▶ _Exercise instructions_:
Print the line containing "Where should I", then every line after it through the end of the material, exactly as written and without pictures.

▶ _Source information_:
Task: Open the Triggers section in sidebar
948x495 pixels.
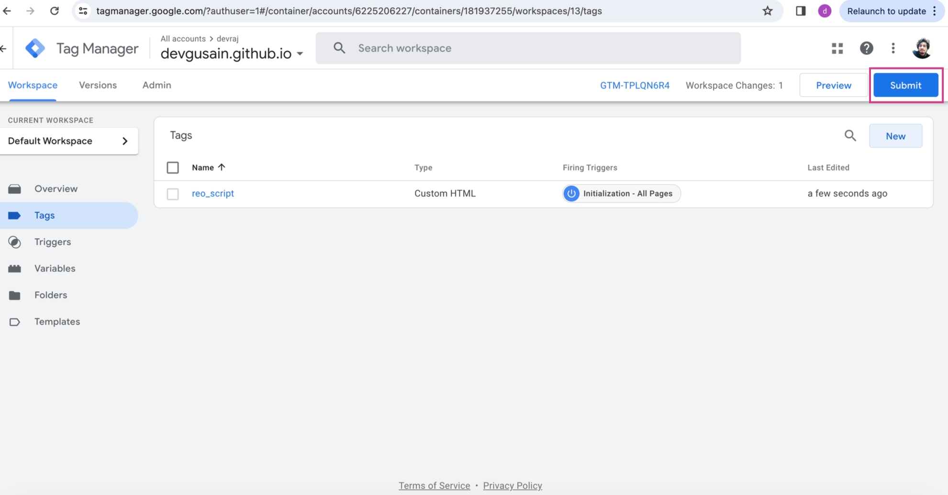Action: (53, 242)

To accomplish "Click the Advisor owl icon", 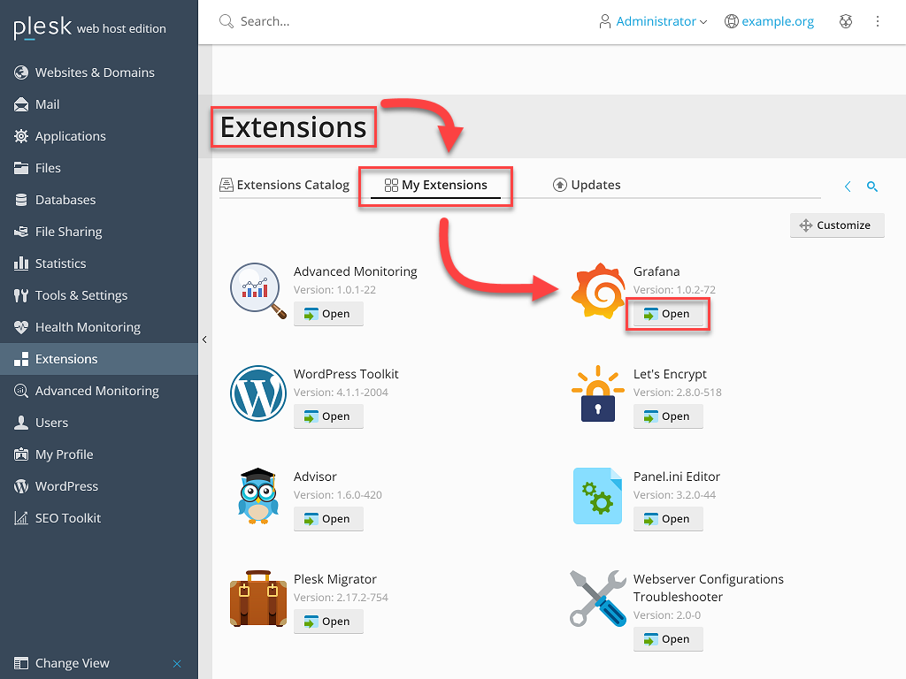I will 258,496.

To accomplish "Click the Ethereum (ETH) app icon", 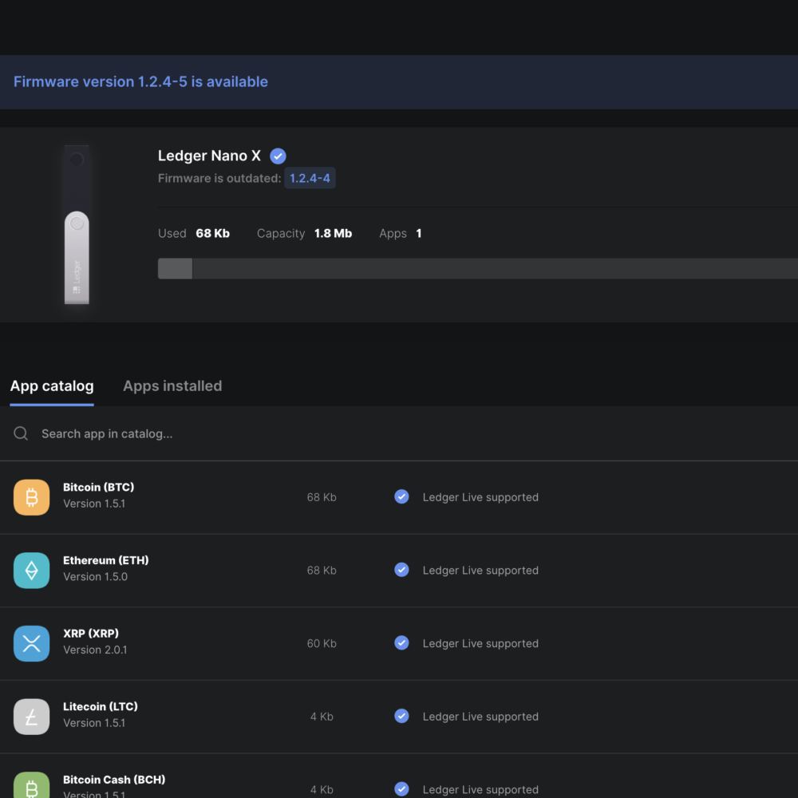I will (x=32, y=571).
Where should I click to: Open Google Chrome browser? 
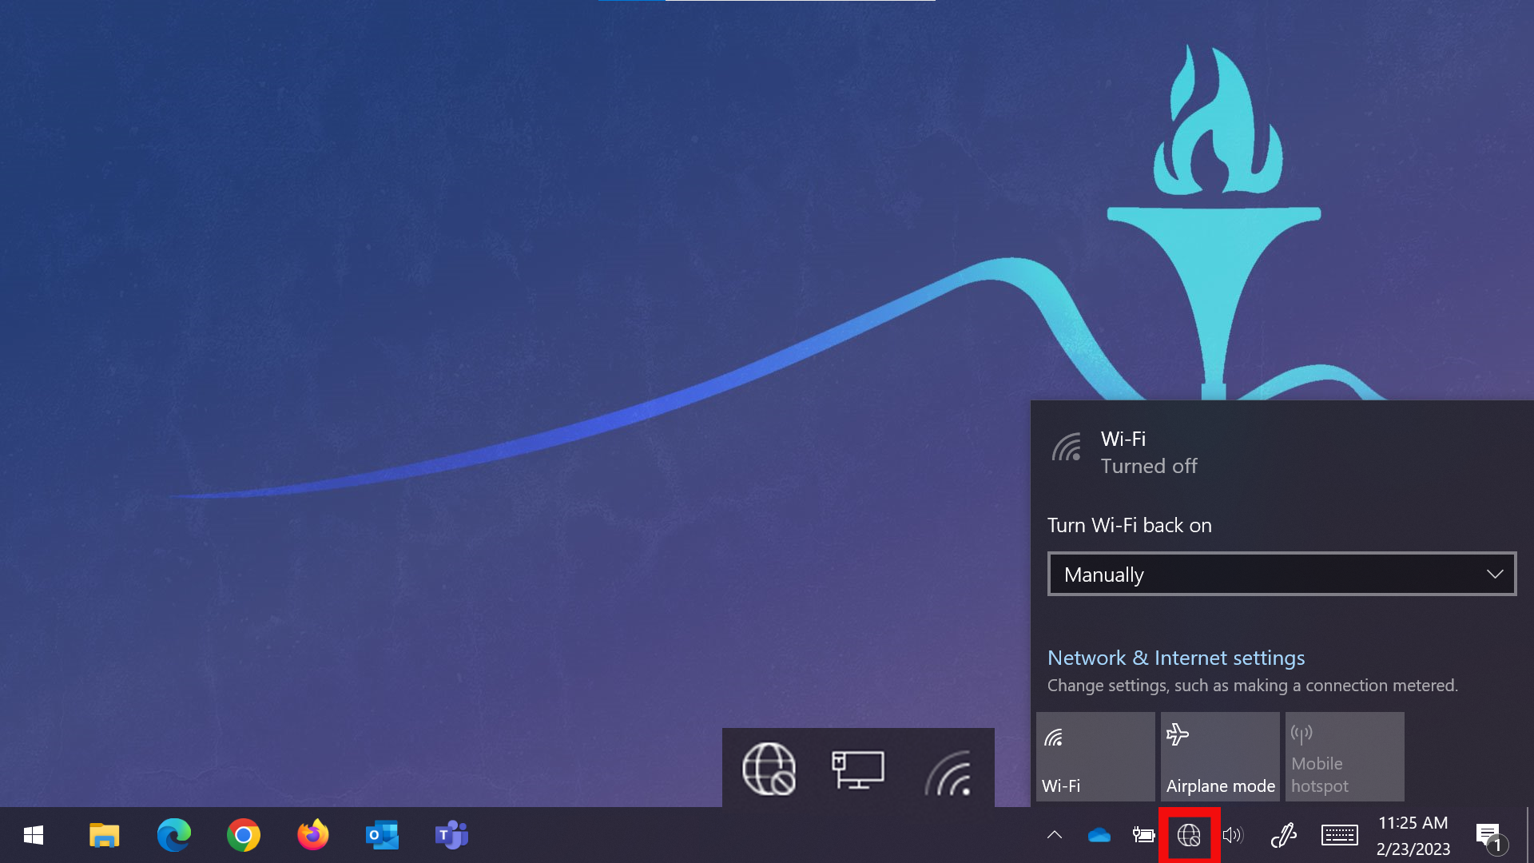pos(244,834)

▶ _Response_:
Where should I click to: Open Google Chrome browser? 
pos(244,834)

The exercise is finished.